I would definitely prefer the criterion be based on CO2 concentration rather than temperature. It looks easier to attribute, and makes the counterfactual less tangled with other potential interventions.
For example, we could mitigate temperature specifically with anti-housewarming gas. Then the counterfactual of this question would yield up 0°C difference due to carbon capture because, if we didn't use carbon capture, we would have regulated temperature by doing more anti-housewarming emission.
A solution could be to specify "no carbon capture, holding the rest fixed". It is difficult, however, to translate "holding the rest fixed" to a satisfactorily clear and unambiguous condition.
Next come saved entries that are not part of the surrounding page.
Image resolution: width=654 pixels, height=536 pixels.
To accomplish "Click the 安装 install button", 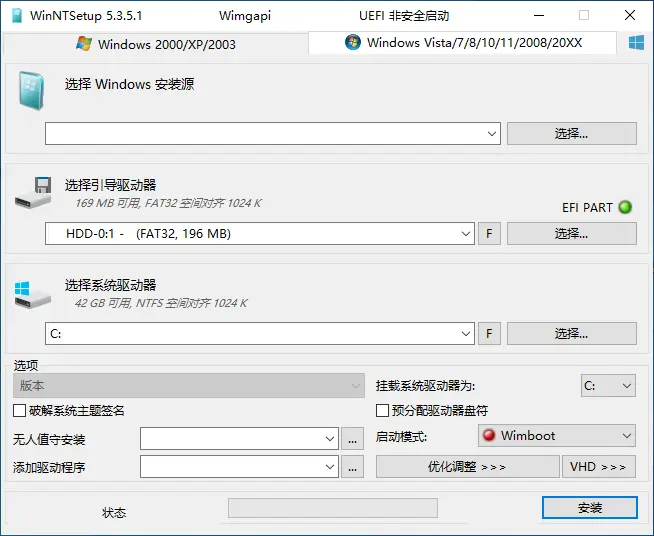I will 589,508.
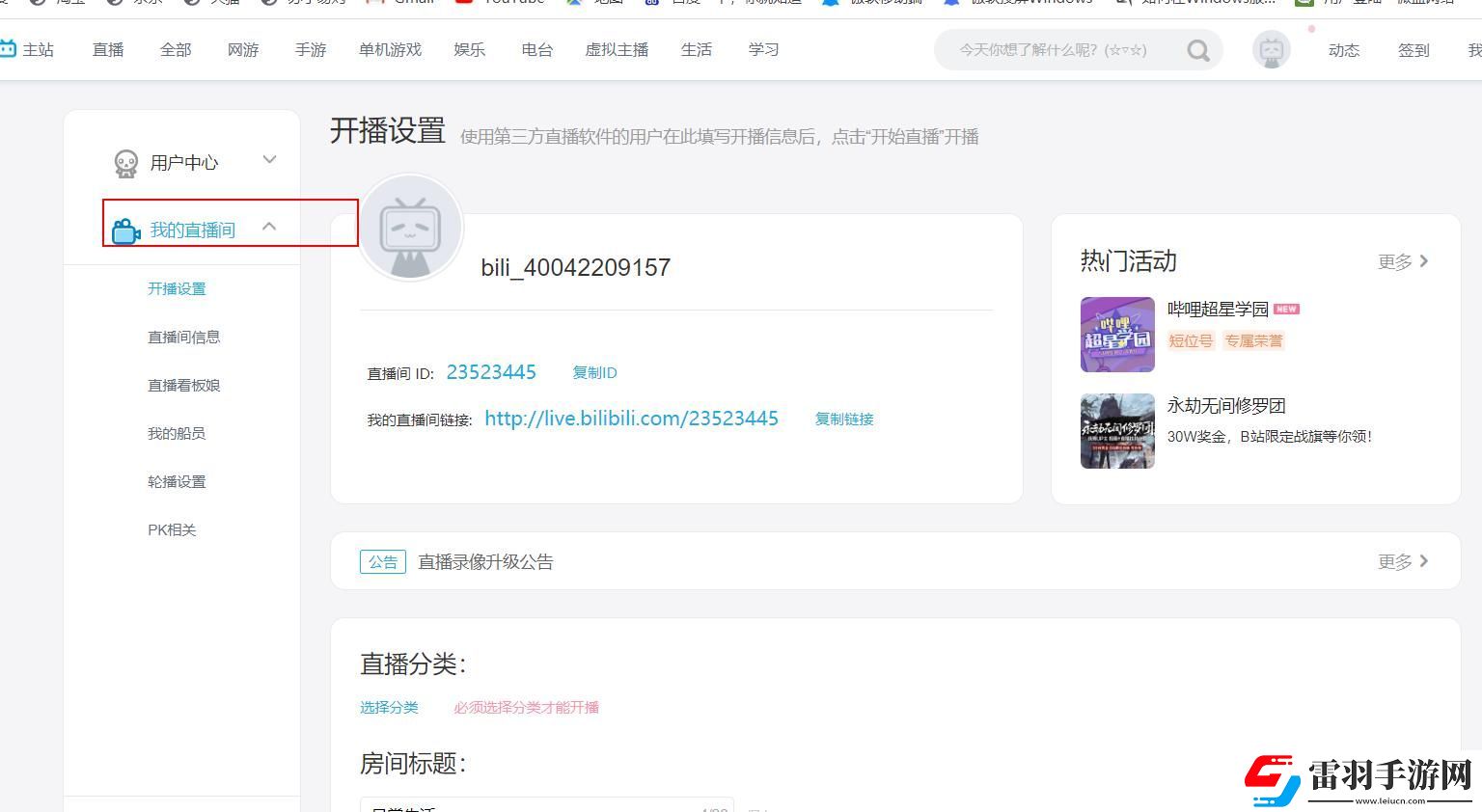Click the bilibili 主站 logo icon
Viewport: 1482px width, 812px height.
pyautogui.click(x=9, y=49)

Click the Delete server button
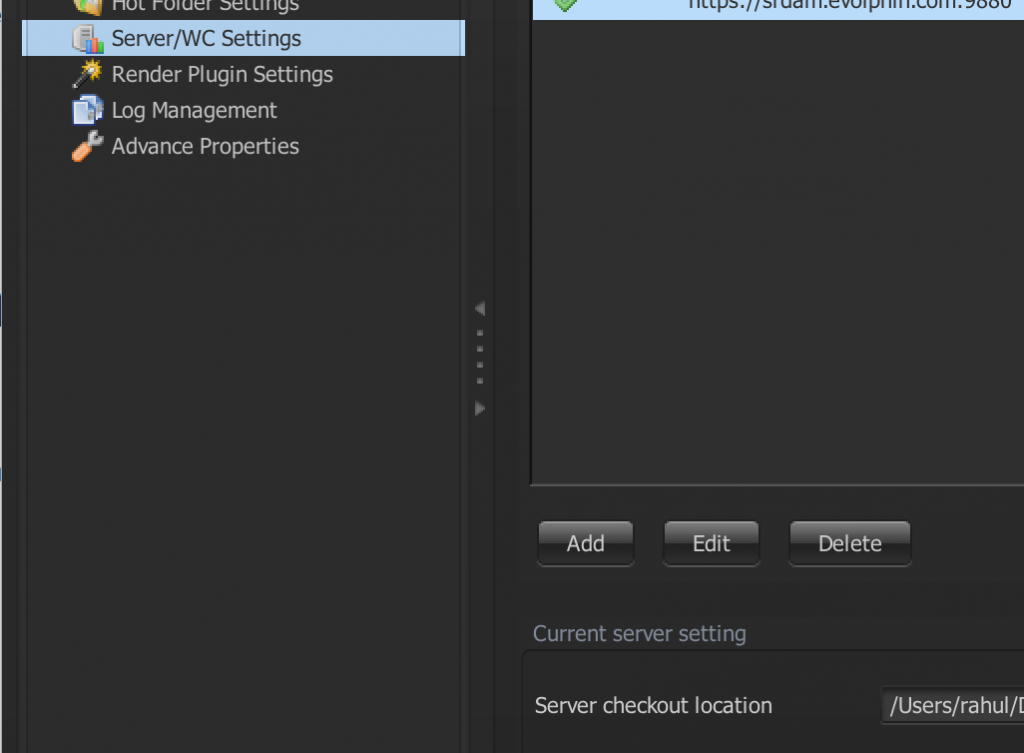click(850, 543)
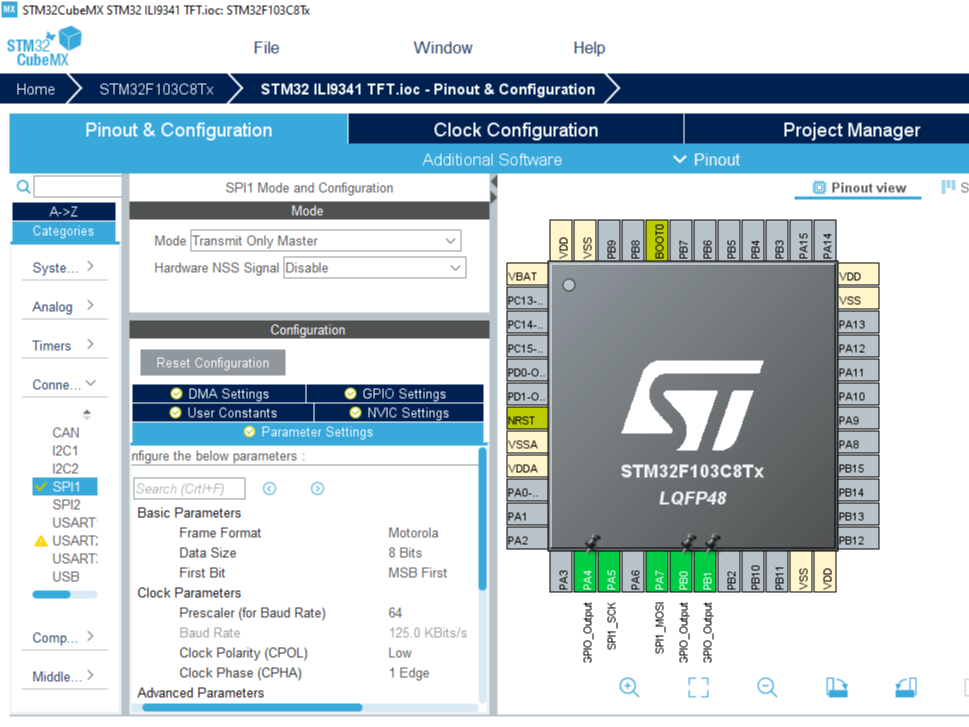
Task: Zoom in on the pinout view
Action: (x=628, y=687)

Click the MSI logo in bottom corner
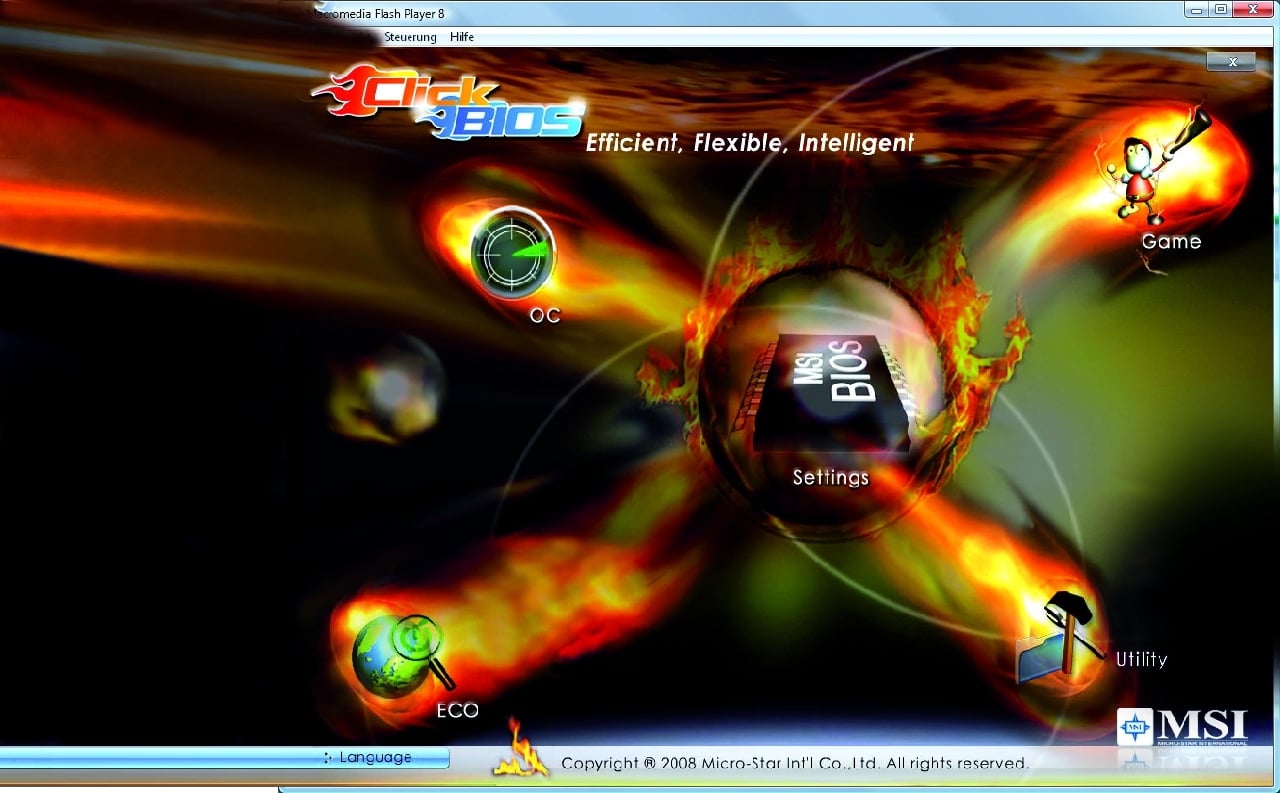(x=1183, y=727)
Defining the counterfactual on something which is a more direct effect of carbon capture, i.e., CO2 concentration, provides a more easily resolvable criterion with less caveats.
@rotatingpaguro Sounds good. Let's call it official that CO2 concentration is the metric now. I'll update the description.
@dreev I don't like your wording:
"Scientific consensus that carbon removal will end up being responsible for an impactful decrease in atmospheric CO2 concentration -- enough to yield half a degree Celsius less warming than we'd otherwise see."
This is still anchored to the temperature difference. I think you should convert right now the 0.5°C threshold to a CO2 ppm threshold, and then fix that as resolution criterion.
@rotatingpaguro Oops, I didn't jump on this when you suggested it. Sorry! But I don't think it matters so much because there's a standard conversion, I believe, for how CO2 translates to warming. So the market is explicitly about CO2 concentration now. How much CO2? The amount that translates to half a degree of warming. If we can agree on what that amount is, then we could still swap that in and leave temperature out of it altogether, which I agree would be cleaner.
@dreev Mitigating climate change is the point, not necessarily CO2 concentration. We shouldn't Goodhart this. A separate market can be made asking how much CO2 is expected to be removed by 2050.
The only real effective carbon capture is when it is attached to the source of the emissions like in a coal fired power plant for example and those will be phased out anyway in tackling climate change. Otherwise the amount of air you have to move to remove the CO2 is too big as CO2 concentration in the atmosphere is like 0.04%. I think that in terms of direct atmospheric modification that the geoengineering solutions are likely to be orders of magnitude more effective.
@JemBishop You could also remove bicarbonate from seawater which might be more promising — and scale faster.